» **提示された文章**
-------------------------
オリックス入りを拒否していた前近鉄の岩隈投手が、金銭トレードで楽天ゴールデンイーグルスに移籍することが決まった。経緯はいろいろゴタゴタしたが、決まったからには楽天ゴールデンイーグルスの柱として活躍してほしい。

岩隈投手については、オリックスに行くことが決まった時に「ずっと近鉄でやってきて、愛着と誇りがある。それを(合併球団に)持っていけない。みんなで野球ができないのが辛い」と発言をしていたのを聞いて、気持ちはわかるけど子供のわがままみたいなことを言う選手だなぁという印象を持ったことがある。

そんなにオリックスに行くのがいやなら自分で移籍先を探せばいいのにと、一般のサラリーマンが転職するのと同じように思っていたが事情はもう少し複雑だった。初めて知ったが、プロ野球選手というのは自分の都合で移籍することができないんですね。

球団による「保留権」というそうだが、下に引用した「日本プロフェッショナル野球協約2004」によれば、 球団に保留選手として登録された選手は、所属球団が認めない限り他の球団との交渉ができないようになっているということのようだ。
(第66条「保留の手続き」抜粋)
球団は毎年11月30日以前に、所属連盟会長へその年度の支配下選手のうち次年度選手契約締結の権利を保留する選手(以下、契約保留選手という)、任意引退選手、制限選手、資格停止選手、失格選手を全保留選手とし、全保留選手名簿を提出するものとする。
(第68条「保留の効力」抜粋)
-------------------------
» **データ行**
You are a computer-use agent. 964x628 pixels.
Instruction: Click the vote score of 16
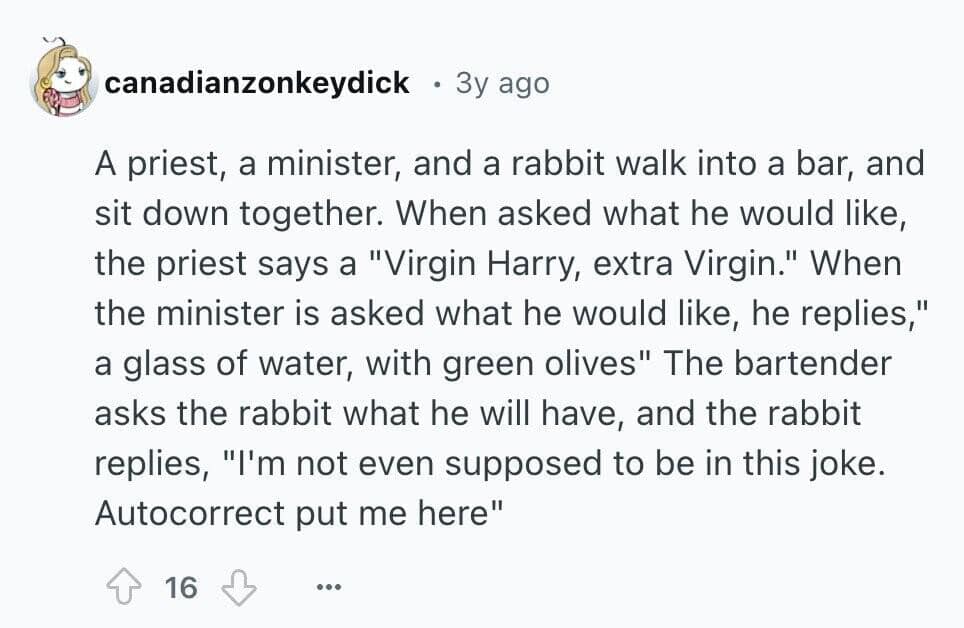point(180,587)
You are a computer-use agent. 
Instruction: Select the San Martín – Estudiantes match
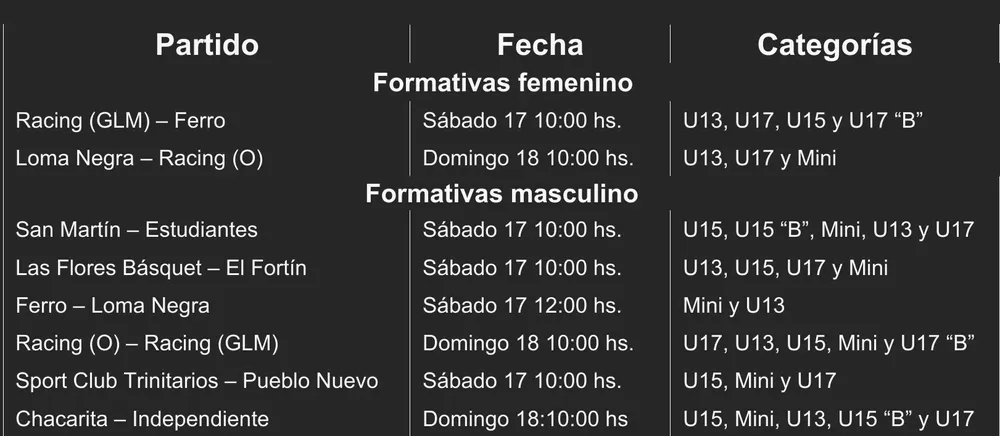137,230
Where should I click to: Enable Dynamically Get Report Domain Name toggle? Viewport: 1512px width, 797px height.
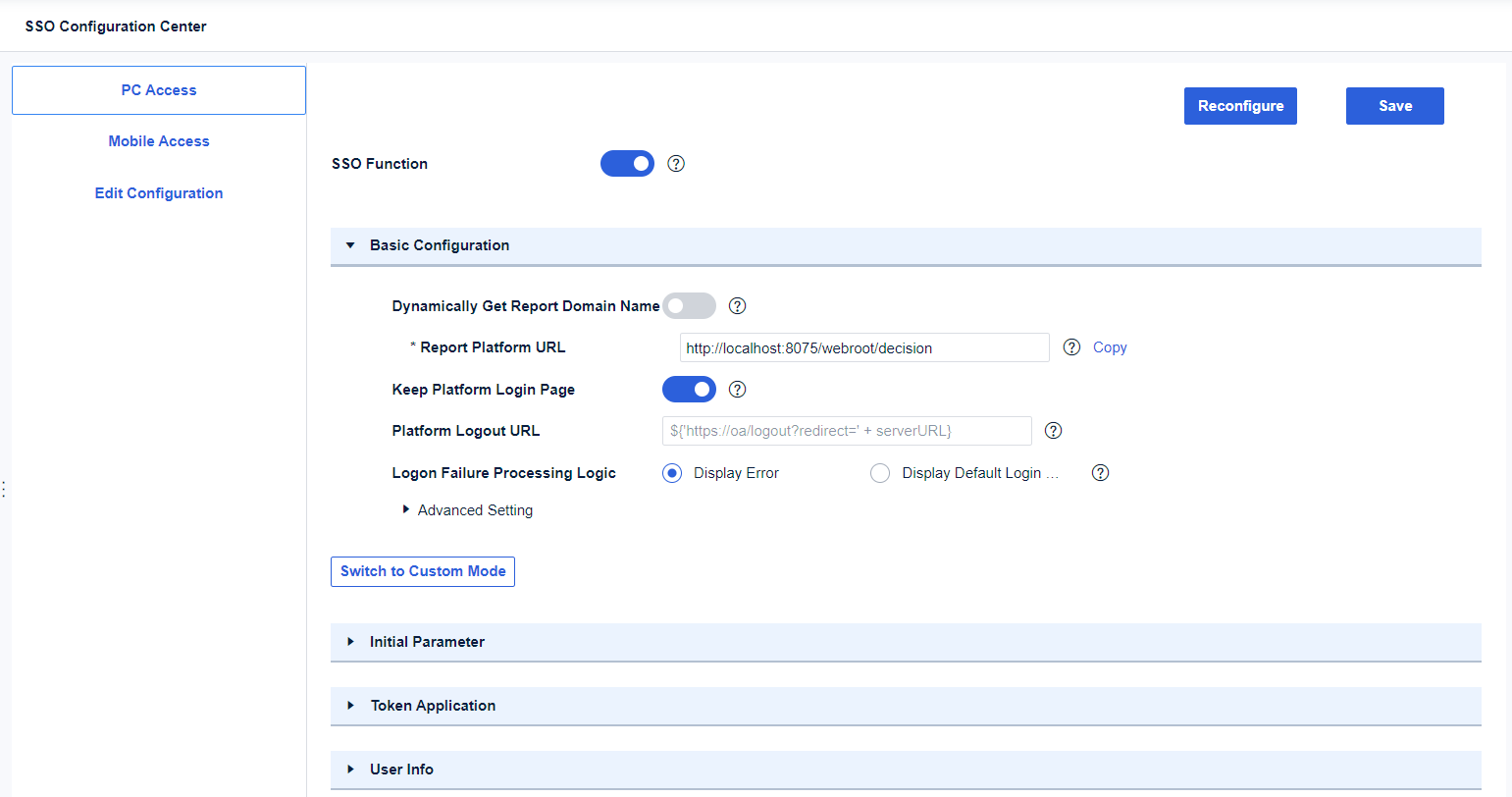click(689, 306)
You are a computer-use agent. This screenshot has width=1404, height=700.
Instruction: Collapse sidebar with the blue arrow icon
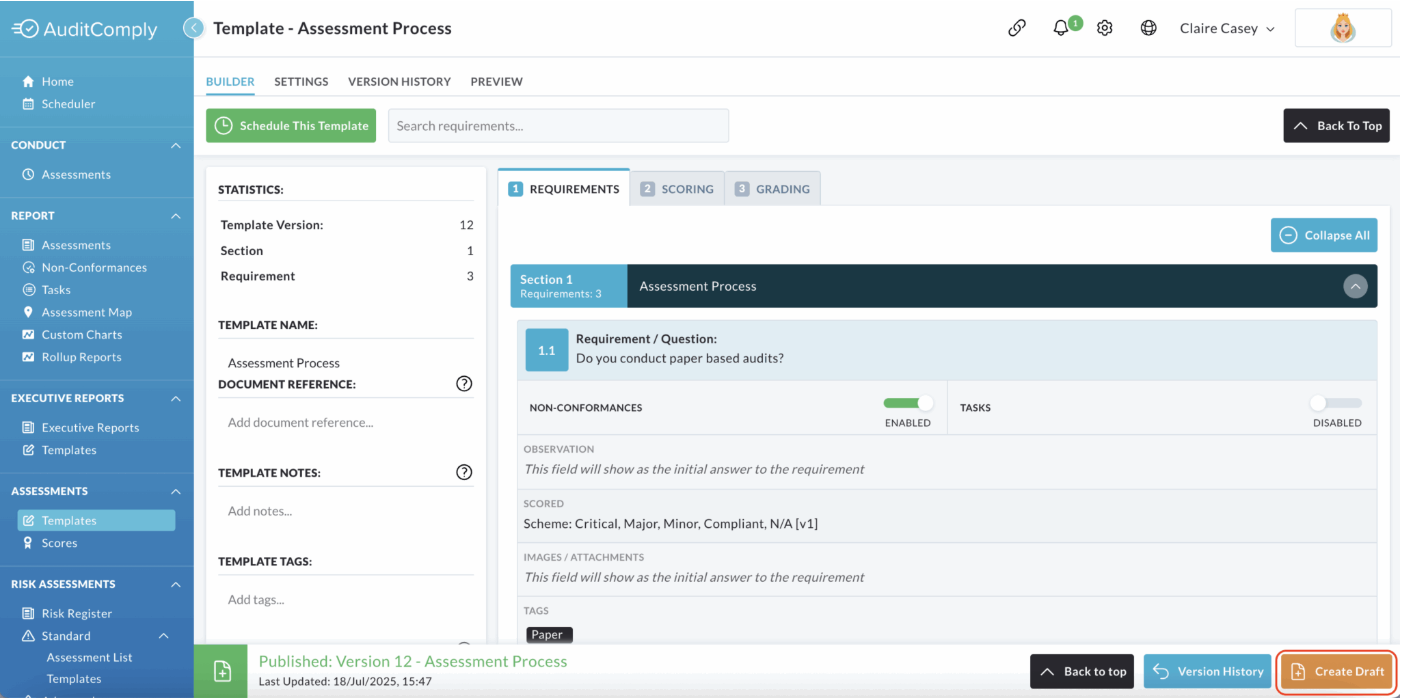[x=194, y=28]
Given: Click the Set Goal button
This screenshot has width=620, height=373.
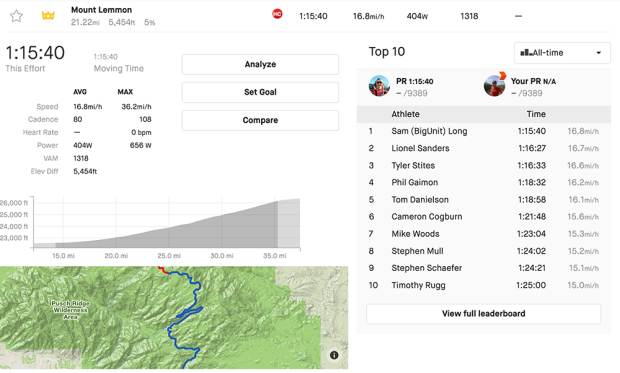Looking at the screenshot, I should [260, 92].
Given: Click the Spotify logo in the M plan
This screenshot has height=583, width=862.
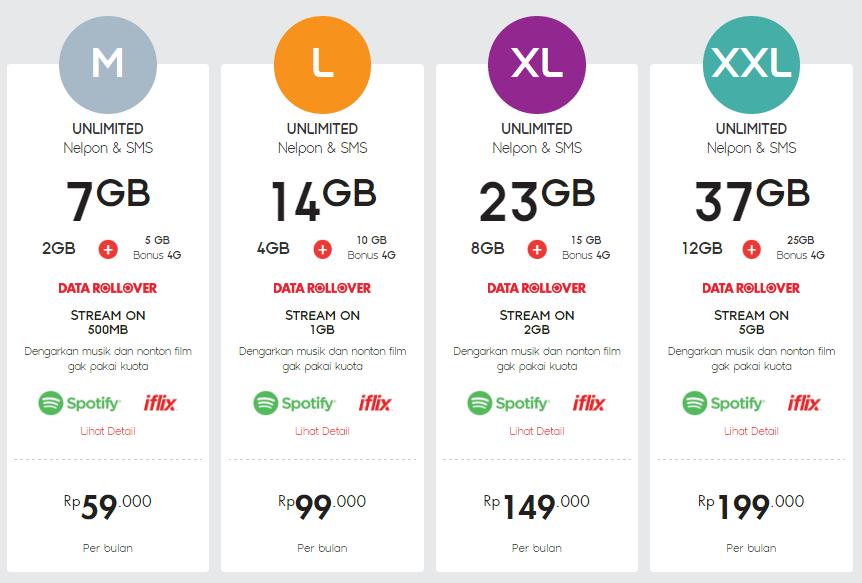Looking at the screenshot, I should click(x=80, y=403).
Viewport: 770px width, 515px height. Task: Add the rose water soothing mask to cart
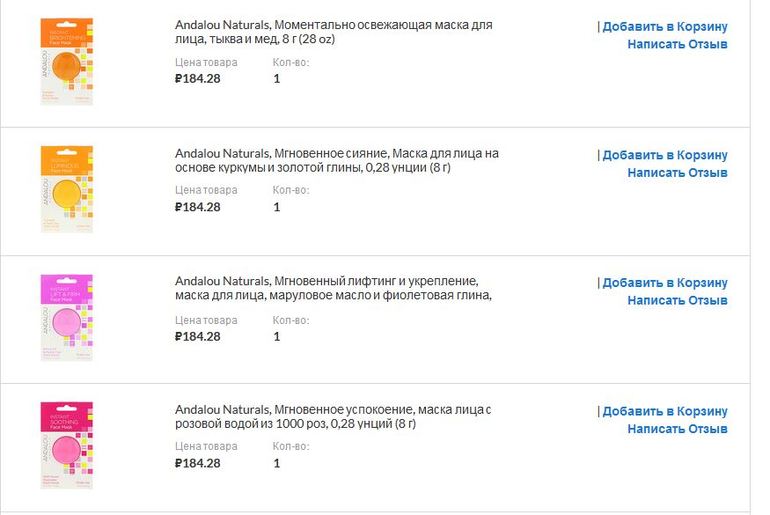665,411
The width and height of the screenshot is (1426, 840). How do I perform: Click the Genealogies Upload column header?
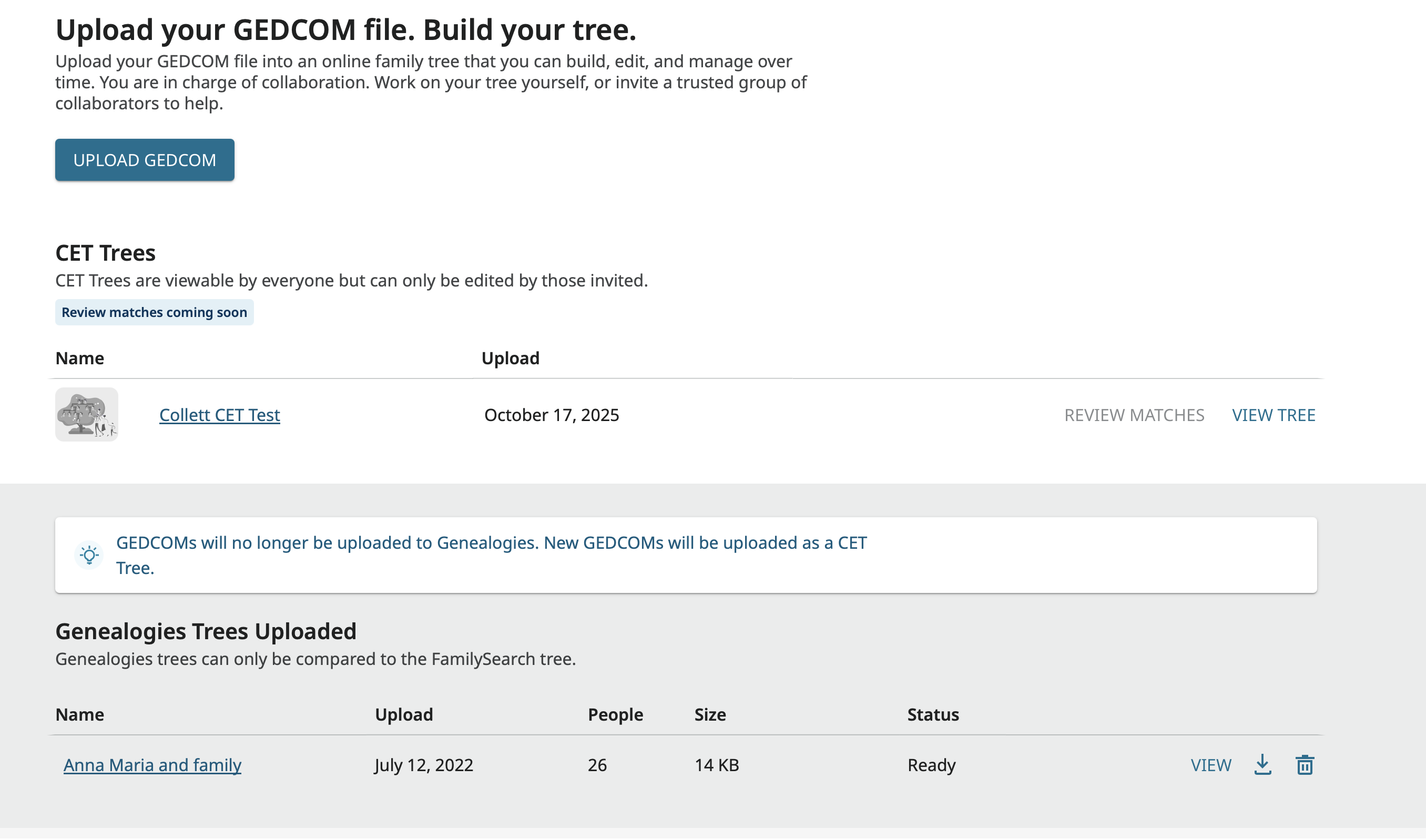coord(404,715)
-------------------------
» **課題**
1. 次の(a)〜(c)が岩隈投手の移籍についての文章の内容と合っているかを、それぞれ「はい」か「いいえ」で答えてください。判断の根拠となる文章中の語句もそのまま引用してください。
(a) 岩隈投手は金銭トレードで楽天ゴールデンイーグルスに移籍することが決まった。
(b) 筆者は以前から、プロ野球選手が自分の都合で移籍できないことを知っていた。
(c) 協約によれば、球団は毎年12月31日以前に全保留選手名簿を提出する。
2. 岩隈投手の移籍についての文章をもとに、次の問いに答えてください。
(a) 岩隈投手はもともとどの球団に所属していたか。
(b) 筆者が引用している協約の名前は何か。
(c) 第66条の見出しは何か。
3. 岩隈投手の移籍について書かれた文章を、最後の行の後から引き継いで書き進めてください。

» **解答一覧**
1.
(a) はい。「金銭トレードで楽天ゴールデンイーグルスに移籍することが決まった」
(b) いいえ。「初めて知ったが、プロ野球選手というのは自分の都合で移籍することができないんですね」
(c) いいえ。「球団は毎年11月30日以前に」

2.
(a) 近鉄
(b) 日本プロフェッショナル野球協約2004
(c) 保留の手続き

3.
保留球団は、全保留選手名簿に記載される契約保留選手、任意引退選手、制限選手、資格停止選手、失格選手にたいし、保留権を持つ。全保留選手は、外国のいかなるプロフェッショナル野球組織の球団をも含め、他の球団と選手契約にかんする交渉を行ない、または他の球団のために試合あるいは合同練習等、全ての野球活動をすることは禁止される。
毎年オフシーズンに良く聞く「選手は球団を選べない」という発言は、ここに原因があったんだということがようやくわかった。確かにこれでは選手側が能動的に球団を移籍するということは難しそうだ。

ちなみに、川渕キャプテンが自画自賛するJリーグでも、プロ契約を結んだ選手の移籍に関しては選手側に能動的なオプションがあるわけではない(下は(財)日本サッカー協会「基本規程」)。
(第98条「アマチュア以外の選手がアマチュア以外の選手として移籍する場合」抜粋)
1. アマチュア以外の選手をアマチュア以外の選手として移籍させようとする場合、移籍先チームは、当該選手との交渉を開始する前に、移籍元チームの書面による承諾を得なければならない。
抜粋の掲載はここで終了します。